### Problem requirements
Beginning with the line that has "You are a computer-use agent. 889x508 pixels.", reproduce each remaining line of the data exactly, down to and including the last.

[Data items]
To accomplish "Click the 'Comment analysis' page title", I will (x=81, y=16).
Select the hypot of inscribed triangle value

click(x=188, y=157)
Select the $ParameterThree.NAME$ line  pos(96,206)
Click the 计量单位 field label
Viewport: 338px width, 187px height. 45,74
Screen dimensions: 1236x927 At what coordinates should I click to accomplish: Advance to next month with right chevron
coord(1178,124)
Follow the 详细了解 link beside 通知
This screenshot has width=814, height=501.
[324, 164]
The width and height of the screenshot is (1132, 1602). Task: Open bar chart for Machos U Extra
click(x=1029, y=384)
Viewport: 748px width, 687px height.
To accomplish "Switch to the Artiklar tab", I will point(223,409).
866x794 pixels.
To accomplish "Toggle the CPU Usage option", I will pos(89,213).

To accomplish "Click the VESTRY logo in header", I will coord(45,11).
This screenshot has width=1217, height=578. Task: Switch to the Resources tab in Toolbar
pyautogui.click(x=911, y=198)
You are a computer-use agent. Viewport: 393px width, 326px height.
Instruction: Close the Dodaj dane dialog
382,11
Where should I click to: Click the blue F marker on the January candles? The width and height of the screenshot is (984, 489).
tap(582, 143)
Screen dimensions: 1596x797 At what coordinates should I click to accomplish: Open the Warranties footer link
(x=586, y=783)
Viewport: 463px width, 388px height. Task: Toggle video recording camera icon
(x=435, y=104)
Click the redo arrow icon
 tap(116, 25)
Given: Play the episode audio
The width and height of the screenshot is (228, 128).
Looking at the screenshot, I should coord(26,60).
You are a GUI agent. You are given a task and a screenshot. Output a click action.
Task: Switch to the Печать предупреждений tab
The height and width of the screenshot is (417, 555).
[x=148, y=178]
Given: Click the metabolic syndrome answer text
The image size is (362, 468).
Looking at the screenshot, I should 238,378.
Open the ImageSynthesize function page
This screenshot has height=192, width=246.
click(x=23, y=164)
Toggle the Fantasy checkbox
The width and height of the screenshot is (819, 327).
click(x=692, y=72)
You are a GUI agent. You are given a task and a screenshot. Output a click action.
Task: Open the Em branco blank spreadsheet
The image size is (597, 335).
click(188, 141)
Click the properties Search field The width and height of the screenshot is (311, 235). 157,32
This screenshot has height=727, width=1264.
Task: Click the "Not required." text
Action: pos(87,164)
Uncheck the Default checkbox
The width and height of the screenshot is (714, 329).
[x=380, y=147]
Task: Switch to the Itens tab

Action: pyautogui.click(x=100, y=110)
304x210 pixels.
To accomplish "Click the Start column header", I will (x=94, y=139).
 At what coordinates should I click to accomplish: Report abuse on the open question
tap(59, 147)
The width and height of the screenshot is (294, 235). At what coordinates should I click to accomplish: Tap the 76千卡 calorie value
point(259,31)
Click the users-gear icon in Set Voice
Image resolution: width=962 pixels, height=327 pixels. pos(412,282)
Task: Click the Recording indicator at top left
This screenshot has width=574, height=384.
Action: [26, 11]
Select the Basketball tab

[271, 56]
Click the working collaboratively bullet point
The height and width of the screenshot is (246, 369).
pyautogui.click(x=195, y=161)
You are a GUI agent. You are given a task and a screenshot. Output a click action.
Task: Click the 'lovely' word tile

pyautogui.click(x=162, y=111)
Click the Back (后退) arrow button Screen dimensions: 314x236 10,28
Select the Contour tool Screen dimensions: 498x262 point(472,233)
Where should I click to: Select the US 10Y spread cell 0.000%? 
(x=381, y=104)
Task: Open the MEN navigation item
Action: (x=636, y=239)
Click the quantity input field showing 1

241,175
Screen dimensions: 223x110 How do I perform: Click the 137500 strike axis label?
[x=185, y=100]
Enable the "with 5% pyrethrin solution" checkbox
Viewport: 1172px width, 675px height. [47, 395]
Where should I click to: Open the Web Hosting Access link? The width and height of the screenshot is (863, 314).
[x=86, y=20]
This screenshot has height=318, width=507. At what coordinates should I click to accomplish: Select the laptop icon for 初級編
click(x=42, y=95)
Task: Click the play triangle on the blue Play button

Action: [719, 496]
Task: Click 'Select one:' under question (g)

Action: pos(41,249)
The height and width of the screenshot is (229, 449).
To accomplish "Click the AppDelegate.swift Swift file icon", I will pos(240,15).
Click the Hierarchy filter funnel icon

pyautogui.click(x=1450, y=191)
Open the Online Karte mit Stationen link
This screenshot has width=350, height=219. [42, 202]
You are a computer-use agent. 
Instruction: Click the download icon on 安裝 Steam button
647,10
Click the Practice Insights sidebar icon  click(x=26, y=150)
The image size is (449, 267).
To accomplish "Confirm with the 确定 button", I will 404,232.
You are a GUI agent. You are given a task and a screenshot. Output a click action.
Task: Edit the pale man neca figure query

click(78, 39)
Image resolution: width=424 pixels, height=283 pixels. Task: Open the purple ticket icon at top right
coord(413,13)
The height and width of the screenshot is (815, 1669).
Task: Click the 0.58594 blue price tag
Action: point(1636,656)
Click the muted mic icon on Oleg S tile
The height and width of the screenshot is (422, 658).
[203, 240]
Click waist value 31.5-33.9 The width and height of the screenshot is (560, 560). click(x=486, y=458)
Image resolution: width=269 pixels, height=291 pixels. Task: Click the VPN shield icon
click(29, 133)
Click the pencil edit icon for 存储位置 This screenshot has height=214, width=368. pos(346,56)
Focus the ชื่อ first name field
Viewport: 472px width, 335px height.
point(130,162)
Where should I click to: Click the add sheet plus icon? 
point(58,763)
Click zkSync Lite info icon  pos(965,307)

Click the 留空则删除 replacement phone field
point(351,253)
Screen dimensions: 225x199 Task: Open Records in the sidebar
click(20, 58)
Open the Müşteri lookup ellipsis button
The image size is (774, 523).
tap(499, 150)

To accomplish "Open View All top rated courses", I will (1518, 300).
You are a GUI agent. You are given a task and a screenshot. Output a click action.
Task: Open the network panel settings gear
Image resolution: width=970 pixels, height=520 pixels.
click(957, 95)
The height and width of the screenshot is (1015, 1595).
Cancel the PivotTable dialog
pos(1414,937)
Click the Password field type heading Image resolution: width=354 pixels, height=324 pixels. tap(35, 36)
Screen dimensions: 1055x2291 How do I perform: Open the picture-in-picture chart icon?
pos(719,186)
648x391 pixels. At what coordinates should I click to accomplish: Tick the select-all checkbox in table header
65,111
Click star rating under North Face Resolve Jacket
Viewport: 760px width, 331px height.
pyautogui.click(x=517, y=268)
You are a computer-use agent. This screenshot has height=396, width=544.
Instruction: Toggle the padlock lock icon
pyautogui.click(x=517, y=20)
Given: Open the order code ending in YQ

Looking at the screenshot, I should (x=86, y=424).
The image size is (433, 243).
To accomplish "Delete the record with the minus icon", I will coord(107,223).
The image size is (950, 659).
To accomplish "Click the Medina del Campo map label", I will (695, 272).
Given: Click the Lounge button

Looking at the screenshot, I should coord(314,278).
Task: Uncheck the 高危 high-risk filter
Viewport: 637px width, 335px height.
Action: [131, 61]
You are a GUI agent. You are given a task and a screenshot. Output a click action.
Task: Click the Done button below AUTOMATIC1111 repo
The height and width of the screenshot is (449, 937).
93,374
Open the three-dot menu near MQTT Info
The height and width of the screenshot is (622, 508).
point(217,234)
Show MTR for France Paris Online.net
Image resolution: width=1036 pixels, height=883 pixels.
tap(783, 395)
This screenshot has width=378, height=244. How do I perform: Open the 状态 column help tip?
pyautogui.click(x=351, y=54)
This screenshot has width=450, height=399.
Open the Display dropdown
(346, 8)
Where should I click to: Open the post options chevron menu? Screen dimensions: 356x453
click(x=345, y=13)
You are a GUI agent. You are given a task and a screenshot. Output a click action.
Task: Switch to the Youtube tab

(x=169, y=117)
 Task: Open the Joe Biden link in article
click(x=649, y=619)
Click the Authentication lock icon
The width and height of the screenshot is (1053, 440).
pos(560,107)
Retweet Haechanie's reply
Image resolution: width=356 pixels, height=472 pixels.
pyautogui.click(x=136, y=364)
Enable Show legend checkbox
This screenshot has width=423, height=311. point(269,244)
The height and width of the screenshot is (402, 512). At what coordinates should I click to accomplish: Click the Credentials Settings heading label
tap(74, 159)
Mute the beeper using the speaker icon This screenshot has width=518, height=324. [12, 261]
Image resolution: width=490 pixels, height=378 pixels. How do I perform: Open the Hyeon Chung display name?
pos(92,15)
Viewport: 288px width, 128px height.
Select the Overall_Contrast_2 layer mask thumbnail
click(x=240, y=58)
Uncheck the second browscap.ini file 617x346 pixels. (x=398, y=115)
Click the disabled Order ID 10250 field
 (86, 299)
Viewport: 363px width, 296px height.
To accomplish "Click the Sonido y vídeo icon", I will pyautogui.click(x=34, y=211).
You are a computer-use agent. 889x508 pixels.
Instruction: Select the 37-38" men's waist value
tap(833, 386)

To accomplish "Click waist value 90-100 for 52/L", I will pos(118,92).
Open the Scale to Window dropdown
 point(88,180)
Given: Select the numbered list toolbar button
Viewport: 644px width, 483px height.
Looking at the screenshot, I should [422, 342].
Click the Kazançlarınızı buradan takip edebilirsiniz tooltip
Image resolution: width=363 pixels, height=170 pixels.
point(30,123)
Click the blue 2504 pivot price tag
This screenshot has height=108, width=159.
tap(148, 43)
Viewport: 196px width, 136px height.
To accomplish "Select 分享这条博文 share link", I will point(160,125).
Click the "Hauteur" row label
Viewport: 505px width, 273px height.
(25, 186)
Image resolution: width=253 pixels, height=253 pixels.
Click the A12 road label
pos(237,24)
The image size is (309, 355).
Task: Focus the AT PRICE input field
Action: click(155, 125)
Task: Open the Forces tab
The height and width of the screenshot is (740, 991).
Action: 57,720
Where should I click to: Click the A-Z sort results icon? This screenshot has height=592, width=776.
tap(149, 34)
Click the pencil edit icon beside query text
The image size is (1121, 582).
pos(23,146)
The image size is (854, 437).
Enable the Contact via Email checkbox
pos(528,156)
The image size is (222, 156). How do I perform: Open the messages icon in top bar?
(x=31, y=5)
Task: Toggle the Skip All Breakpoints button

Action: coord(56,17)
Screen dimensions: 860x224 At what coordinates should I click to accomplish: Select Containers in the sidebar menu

### Written response
You are a computer-use agent. 889x508 pixels.
Instruction: Select the 37-38" men's waist value
tap(833, 386)

To accomplish "Click waist value 90-100 for 52/L", I will pos(118,92).
Open the Scale to Window dropdown
 point(88,180)
Given: Select the numbered list toolbar button
Viewport: 644px width, 483px height.
Looking at the screenshot, I should [422, 342].
Click the Kazançlarınızı buradan takip edebilirsiniz tooltip
Image resolution: width=363 pixels, height=170 pixels.
point(30,123)
Click the blue 2504 pivot price tag
This screenshot has height=108, width=159.
tap(148, 43)
Viewport: 196px width, 136px height.
To accomplish "Select 分享这条博文 share link", I will point(160,125).
Click the "Hauteur" row label
Viewport: 505px width, 273px height.
(25, 186)
Image resolution: width=253 pixels, height=253 pixels.
Click the A12 road label
pos(237,24)
The image size is (309, 355).
Task: Focus the AT PRICE input field
Action: click(155, 125)
Task: Open the Forces tab
The height and width of the screenshot is (740, 991).
Action: 57,720
Where should I click to: Click the A-Z sort results icon? This screenshot has height=592, width=776.
tap(149, 34)
Click the pencil edit icon beside query text
The image size is (1121, 582).
pos(23,146)
The image size is (854, 437).
Enable the Contact via Email checkbox
pos(528,156)
The image size is (222, 156). How do I perform: Open the messages icon in top bar?
(x=31, y=5)
Task: Toggle the Skip All Breakpoints button

Action: coord(56,17)
Screen dimensions: 860x224 At what coordinates should I click to accomplish: Select Containers in the sidebar menu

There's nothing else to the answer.